Stalin had a view of reality similar to George Bush's. He didn't have much use for science. He believed that magical thinking could be made real through the application of rose-colored glasses tinted propaganda to paint a more doctrinally desirable reality. And if that didn't work, at least for Stalin, then putting people into prison who pointed out that the painted world was not the real thing did work, at least for a while.
To be sure, the Republicans have not achieved a sufficient combination of police state power and reckless disregard for true descriptions of the actual physical world that they put scientists into prison--yet--for doing good science.
Presently, though, they are doing the best they can with the tools they have available, which, though more limited than Stalin's, are perhaps a little more sophisticated.
Rather than establish a mad commissar of scientific misrule, like Lysenko, they find it more expedient to insinuate scientific censors into the various government agencies to edit and, um, guide, reports prepared by government scientists, as we see in the New York Times's report today on Philip Cooney's redaction of scientific reports on global warming.
Mr.

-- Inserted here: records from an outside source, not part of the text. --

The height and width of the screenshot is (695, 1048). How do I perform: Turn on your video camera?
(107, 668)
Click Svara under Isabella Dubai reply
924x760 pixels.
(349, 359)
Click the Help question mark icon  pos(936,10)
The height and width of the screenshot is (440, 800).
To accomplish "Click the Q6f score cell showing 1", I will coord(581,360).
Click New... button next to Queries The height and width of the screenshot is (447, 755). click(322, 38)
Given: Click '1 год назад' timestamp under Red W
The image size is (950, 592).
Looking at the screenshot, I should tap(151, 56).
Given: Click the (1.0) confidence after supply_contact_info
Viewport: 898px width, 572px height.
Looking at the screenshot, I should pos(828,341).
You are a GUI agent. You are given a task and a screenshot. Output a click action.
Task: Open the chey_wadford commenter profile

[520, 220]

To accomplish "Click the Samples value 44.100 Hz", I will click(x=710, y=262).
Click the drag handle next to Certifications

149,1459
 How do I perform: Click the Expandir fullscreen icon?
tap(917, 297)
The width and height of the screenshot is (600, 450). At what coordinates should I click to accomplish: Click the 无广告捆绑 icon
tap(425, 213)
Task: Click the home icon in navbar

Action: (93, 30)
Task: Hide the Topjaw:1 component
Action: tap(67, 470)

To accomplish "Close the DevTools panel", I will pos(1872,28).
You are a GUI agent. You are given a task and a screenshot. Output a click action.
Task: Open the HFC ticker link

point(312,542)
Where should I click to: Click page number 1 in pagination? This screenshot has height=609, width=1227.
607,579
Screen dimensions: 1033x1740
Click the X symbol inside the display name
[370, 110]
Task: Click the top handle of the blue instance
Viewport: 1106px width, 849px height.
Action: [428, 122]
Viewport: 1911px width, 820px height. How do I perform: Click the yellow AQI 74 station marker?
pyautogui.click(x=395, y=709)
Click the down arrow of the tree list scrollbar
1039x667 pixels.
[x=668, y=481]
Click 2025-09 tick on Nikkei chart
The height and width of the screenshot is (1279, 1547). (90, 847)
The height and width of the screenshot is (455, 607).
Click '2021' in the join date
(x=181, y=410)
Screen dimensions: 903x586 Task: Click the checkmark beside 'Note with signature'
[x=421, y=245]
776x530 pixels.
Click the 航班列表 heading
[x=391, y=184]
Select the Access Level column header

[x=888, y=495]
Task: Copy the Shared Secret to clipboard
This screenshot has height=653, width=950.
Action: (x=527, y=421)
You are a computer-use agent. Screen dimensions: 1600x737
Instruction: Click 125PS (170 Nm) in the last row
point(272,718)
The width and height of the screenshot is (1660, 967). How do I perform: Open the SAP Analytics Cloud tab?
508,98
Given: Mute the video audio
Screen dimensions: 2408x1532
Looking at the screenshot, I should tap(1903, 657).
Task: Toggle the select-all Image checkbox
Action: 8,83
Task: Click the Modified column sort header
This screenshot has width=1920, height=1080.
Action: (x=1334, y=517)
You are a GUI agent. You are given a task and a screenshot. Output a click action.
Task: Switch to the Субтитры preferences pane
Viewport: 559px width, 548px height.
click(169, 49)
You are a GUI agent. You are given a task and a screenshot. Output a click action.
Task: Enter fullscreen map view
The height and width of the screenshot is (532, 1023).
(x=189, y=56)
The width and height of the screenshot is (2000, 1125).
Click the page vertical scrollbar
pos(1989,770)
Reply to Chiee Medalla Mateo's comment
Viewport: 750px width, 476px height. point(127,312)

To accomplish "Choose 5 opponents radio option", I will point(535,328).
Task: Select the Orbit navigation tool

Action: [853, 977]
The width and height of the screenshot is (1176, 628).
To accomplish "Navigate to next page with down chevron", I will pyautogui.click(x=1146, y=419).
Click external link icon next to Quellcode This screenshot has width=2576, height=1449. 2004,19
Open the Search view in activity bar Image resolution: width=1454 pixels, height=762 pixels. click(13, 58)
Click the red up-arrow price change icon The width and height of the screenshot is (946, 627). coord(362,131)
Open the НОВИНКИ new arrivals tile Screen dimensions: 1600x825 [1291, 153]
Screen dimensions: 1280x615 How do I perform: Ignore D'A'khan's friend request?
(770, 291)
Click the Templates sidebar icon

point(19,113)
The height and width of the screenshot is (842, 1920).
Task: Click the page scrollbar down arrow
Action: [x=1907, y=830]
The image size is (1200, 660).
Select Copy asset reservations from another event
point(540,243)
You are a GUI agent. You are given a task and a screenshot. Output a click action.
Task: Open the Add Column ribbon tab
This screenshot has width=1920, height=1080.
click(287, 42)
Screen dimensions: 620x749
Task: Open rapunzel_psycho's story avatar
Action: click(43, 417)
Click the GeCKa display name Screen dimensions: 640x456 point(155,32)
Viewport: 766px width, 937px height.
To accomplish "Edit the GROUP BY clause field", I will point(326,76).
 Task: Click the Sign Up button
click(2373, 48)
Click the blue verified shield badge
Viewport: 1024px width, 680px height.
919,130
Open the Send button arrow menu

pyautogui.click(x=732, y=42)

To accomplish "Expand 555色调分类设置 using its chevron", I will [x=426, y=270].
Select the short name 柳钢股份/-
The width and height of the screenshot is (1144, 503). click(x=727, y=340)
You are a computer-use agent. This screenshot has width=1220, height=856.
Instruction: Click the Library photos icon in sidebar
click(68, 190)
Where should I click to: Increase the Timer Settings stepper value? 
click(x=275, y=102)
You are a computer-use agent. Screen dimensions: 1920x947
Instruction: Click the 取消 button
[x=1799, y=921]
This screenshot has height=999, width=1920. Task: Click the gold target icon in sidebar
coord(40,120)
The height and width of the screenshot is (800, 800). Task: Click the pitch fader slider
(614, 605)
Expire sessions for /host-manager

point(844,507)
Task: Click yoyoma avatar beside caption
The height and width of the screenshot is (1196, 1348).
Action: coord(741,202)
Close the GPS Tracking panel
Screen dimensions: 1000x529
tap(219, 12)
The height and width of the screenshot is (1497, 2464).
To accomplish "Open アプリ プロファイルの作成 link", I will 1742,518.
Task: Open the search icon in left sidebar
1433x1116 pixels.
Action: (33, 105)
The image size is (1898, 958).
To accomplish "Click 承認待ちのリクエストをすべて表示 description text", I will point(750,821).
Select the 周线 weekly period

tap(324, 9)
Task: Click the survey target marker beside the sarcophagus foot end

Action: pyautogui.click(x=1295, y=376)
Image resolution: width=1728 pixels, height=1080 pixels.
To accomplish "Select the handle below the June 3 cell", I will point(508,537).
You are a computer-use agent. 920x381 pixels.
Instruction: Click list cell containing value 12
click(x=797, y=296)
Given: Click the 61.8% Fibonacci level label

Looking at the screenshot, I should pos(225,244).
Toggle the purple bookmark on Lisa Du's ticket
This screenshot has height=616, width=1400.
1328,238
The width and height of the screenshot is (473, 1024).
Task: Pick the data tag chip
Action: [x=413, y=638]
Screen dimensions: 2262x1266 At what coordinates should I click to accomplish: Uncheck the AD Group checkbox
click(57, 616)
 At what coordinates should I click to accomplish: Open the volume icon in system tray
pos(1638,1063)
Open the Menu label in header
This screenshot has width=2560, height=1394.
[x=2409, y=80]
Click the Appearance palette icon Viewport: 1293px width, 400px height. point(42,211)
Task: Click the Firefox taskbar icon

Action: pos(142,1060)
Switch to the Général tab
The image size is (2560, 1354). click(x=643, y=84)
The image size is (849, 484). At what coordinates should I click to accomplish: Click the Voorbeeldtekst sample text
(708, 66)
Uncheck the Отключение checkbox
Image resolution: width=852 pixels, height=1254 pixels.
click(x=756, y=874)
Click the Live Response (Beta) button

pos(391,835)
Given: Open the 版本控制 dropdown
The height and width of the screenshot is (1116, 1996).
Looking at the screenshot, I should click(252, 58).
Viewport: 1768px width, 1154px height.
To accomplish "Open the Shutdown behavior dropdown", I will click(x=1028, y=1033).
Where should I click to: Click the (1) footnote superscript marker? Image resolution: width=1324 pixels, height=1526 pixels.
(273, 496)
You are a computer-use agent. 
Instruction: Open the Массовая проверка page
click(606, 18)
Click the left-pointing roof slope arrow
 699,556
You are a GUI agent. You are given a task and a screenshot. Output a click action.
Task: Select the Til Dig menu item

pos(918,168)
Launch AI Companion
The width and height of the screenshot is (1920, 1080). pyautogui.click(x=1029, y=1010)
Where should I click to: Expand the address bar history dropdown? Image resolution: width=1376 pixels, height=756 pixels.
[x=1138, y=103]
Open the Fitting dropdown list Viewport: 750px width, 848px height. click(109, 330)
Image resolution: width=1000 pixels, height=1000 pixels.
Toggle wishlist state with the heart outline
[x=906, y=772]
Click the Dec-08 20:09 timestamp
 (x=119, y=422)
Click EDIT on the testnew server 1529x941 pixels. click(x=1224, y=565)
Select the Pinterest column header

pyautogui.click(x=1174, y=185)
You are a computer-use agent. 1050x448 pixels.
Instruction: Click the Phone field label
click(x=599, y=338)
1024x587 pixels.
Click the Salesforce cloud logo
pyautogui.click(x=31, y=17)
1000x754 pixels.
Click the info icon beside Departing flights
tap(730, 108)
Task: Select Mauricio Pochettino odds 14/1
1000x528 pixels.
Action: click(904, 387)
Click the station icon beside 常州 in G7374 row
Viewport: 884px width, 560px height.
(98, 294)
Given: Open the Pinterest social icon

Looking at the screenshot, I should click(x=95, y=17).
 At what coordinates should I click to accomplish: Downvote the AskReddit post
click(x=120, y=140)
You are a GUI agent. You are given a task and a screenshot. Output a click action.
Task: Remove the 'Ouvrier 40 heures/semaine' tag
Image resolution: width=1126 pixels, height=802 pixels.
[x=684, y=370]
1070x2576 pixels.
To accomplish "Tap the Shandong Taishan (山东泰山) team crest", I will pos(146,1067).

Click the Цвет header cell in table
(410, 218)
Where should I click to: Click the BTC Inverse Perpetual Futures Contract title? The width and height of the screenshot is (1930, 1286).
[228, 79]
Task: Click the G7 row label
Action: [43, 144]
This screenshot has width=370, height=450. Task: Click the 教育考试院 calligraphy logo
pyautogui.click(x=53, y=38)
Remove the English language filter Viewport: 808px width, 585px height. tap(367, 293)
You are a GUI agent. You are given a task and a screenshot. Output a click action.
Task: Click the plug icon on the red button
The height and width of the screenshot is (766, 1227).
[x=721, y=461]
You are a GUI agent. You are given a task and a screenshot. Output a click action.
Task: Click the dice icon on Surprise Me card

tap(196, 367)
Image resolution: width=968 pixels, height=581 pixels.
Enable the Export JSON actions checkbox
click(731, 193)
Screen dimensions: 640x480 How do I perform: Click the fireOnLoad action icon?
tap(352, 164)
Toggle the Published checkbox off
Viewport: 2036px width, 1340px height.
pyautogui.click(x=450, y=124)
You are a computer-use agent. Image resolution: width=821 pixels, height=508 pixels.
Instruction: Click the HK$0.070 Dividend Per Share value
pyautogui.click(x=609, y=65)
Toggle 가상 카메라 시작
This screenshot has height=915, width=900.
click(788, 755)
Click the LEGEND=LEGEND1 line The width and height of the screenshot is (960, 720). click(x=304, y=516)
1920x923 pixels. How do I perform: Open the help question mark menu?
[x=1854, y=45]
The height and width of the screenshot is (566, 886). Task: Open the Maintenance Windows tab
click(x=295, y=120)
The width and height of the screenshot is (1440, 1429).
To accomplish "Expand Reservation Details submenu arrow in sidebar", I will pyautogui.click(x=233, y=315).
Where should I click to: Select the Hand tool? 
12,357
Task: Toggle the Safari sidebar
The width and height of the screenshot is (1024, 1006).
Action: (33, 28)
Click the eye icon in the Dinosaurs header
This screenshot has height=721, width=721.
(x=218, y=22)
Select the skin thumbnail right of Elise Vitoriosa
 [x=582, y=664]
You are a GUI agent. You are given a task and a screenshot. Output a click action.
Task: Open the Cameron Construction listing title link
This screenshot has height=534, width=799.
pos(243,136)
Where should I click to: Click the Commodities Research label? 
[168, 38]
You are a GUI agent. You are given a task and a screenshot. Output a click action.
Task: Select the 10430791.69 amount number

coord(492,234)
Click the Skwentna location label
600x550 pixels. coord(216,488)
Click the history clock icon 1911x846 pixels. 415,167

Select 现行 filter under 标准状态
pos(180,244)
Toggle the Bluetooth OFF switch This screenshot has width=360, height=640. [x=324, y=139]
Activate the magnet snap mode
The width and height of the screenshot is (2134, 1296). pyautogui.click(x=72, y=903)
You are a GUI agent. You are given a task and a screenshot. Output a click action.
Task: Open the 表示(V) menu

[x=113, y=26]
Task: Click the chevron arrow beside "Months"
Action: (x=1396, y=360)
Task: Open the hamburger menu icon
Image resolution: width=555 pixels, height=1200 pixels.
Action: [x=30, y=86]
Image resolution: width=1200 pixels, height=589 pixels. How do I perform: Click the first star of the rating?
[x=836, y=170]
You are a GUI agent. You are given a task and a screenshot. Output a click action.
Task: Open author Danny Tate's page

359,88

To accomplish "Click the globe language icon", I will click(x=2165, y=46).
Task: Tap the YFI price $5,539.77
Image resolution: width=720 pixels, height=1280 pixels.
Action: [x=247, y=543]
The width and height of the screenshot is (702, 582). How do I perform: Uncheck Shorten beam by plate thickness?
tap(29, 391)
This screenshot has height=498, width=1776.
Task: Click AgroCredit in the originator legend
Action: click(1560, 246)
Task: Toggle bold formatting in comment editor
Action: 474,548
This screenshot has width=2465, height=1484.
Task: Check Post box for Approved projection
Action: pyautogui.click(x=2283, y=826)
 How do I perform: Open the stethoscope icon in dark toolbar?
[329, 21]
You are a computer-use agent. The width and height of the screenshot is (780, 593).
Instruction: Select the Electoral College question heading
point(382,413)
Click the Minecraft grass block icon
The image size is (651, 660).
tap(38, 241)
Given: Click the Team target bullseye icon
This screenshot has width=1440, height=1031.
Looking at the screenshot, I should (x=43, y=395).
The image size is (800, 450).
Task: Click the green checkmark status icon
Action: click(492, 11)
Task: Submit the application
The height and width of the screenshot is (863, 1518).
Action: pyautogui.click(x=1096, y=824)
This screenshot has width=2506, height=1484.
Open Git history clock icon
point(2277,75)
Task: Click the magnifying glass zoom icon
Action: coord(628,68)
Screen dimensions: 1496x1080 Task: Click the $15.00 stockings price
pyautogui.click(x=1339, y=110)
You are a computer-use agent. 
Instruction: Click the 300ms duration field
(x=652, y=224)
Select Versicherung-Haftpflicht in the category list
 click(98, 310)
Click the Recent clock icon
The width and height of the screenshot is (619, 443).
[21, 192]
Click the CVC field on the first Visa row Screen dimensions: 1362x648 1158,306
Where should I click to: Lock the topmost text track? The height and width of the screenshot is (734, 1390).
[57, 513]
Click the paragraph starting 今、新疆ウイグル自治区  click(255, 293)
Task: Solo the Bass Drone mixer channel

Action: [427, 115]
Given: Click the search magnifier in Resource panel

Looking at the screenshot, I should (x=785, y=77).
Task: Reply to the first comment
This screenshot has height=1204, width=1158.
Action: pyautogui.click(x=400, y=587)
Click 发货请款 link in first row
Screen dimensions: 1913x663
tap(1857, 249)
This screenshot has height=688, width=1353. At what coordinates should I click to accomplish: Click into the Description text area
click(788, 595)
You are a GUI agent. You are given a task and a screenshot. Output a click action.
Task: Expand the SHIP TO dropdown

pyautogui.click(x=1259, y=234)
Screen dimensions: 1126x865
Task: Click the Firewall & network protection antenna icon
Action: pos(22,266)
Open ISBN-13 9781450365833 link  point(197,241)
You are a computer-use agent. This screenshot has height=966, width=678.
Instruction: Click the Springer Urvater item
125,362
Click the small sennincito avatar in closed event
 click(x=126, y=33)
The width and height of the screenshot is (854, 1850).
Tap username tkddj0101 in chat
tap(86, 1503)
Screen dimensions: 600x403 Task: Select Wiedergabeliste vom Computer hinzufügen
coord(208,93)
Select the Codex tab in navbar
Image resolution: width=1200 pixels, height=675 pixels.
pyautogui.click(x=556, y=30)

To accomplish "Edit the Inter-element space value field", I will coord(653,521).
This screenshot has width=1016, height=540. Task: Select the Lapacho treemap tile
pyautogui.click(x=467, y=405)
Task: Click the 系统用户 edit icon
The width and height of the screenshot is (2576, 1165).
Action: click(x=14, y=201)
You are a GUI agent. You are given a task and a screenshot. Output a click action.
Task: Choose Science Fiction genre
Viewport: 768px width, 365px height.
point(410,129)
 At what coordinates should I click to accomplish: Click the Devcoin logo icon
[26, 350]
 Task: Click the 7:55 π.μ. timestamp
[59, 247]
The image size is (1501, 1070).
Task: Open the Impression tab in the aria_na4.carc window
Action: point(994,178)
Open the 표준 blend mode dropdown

Cooney is a former lobbyist for the American Petroleum Institute, who seems to have decided to become the Republican version of an environmentalist, and is now chief of staff for the White House Council on Environmental Quality.
Now the government has another office, a scientific one, called the Climate Change Science Program, which issues reports, written by real scientists, on the state of climate research. Mr. Cooney is a lawyer with no scientific background.
Somehow, Mr. Cooney's job became one of guiding the reports of government climate research, so as to make it appear that there is uncertainty about whether global warming is real, and to minimize the need for mitigation strategies.
The New York Times gives specific instances of his guidance, which is lawyerly and subtle, but which has the effect of altering the meaning of the reports from that intended by those scientists who wrote the first drafts, to a meaning acceptable to the White House, in the final report.
Clearly this is preferable to sending scientists to Siberia, or Guantanamo, but you gotta wonder--what the hell are these people thinking?
Do they think Republicans are immune to the laws of nature? Do they think that by refusing to look at disaster till it occurs, that they will themselves be exempted from its ill effects? I can understand a fisherman, enmeshed in the tragedy of the commons that led to the destruction of the Grand Banks cod fishery, insisting that nothing was wrong, when the fisherman realizes that if you admit that something is wrong, that his livelihood will probably have to change. Of course his livelihood changed anyway, when the collapse occurred. I can understand a politician who depends on the votes of the fishermen going along with the game, to get votes.
But would be hard to understand the government knowingly altering scientific reports of the impending problem--especially at a stage when something could still be done to head off catastrophe.
Altering the report doesn't change the underlying reality. (I can see a Republican reality guidance counselor here adding the words "does it?" to the preceding sentence.) But putting a question mark into a sentence doesn't do a thing, except make it harder to deal with the problem.
The scientific consensus is that global warming is real, and caused by human activities. Even if there are fifty years of Republican rule, it will get warmer for everyone, including Republicans, during that fifty years. Magical thinking doesn't change that. Stalin's crops failed, thanks in no small part to Lysenkoism. Altering the five-year reports didn't fool anyone, or feed anyone.